Question

A biconvex lens is formed by using two plano-convex lenses as shown in the figure. The refractive index and radius of curvature of surfaces are also mentioned. When an object is placed on the left side of the lens at a distance of \(30\,\text{cm}\), the magnification of the image will be:

• A. \(-2.5\)
• B. \(+2.5\)
• C. \(+2\)
• D. \(-2\)

Hint:

Negative magnification indicates a real and inverted image.

Answer 1

The Correct Option is A

To find the magnification of the image formed by the biconvex lens, we need to calculate the effective focal length of the combined lens system using the formula for the combination of lenses.

Step 1: Calculate the Focal Length of Each Lens

Using the lens maker's formula:

\(\frac{1}{f} = (\mu - 1) \left( \frac{1}{R_1} - \frac{1}{R_2} \right)\)

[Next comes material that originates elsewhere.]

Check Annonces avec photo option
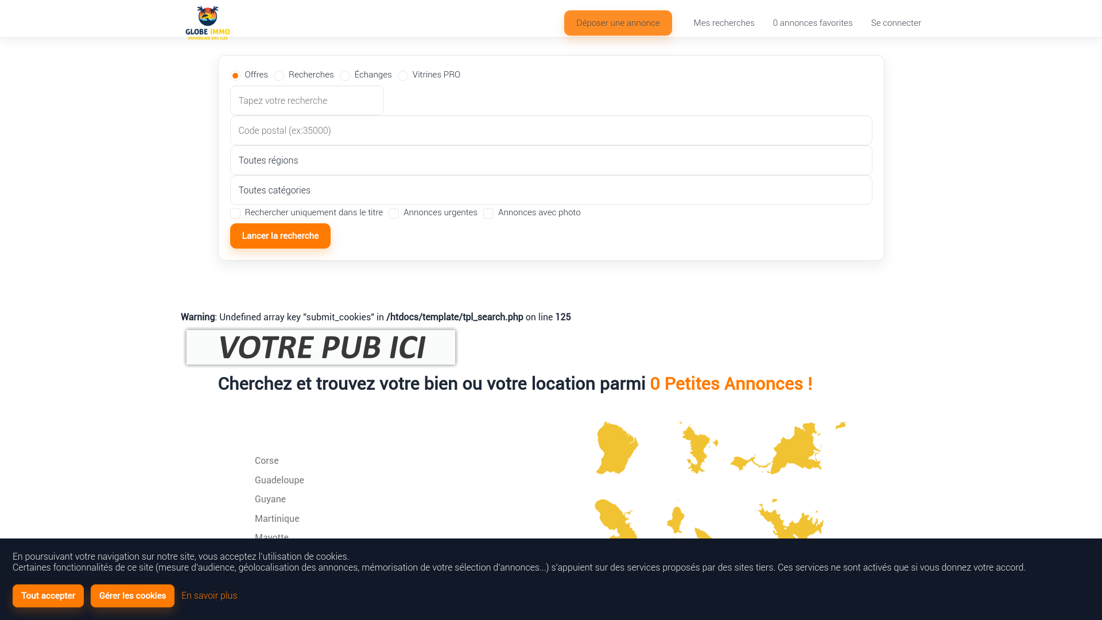pyautogui.click(x=488, y=214)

where \(\mu\) is the refractive index, and \(R_1, R_2\) are the radii of curvature.

Lens 1:

\(\mu_1 = 1.5, \, R_1 = 15\,\text{cm}, \, R_2 = \infty\)

Substituting the values, we get:

\(\frac{1}{f_1} = (1.5 - 1) \left( \frac{1}{15} - 0 \right)\)

\(f_1 = 30\,\text{cm}\)

Lens 2:

\(\mu_2 = 1.2, \, R_1 = \infty, \, R_2 = -12\,\text{cm}\)

Substituting the values, we get:

\(\frac{1}{f_2} = (1.2 - 1) \left(0 - \frac{1}{-12} \right)\)

\(f_2 = 60\,\text{cm}\)

Step 2: Calculate the Effective Focal Length

The formula for the effective focal length \(f\) of two lenses in contact is:

\(\frac{1}{f} = \frac{1}{f_1} + \frac{1}{f_2}\)

\(\frac{1}{f} = \frac{1}{30} + \frac{1}{60}\)

\(\frac{1}{f} = \frac{2 + 1}{60} = \frac{3}{60} = \frac{1}{20}\)

\(f = 20\,\text{cm}\)

Step 3: Calculate the Magnification

Using the magnification formula for lenses:

\(M = -\frac{v}{u}\)

Using the lens formula: \(\frac{1}{f} = \frac{1}{v} - \frac{1}{u}\)

\(\frac{1}{20} = \frac{1}{v} - \frac{1}{-30}\)

\(\frac{1}{v} = \frac{1}{20} - \frac{1}{30} = \frac{3 - 2}{60} = \frac{1}{60}\)

\(v = 60\,\text{cm}\)

Substituting for magnification \(M\):

\(M = -\frac{60}{-30} = -2\)

Therefore, the correct option is \(-2\).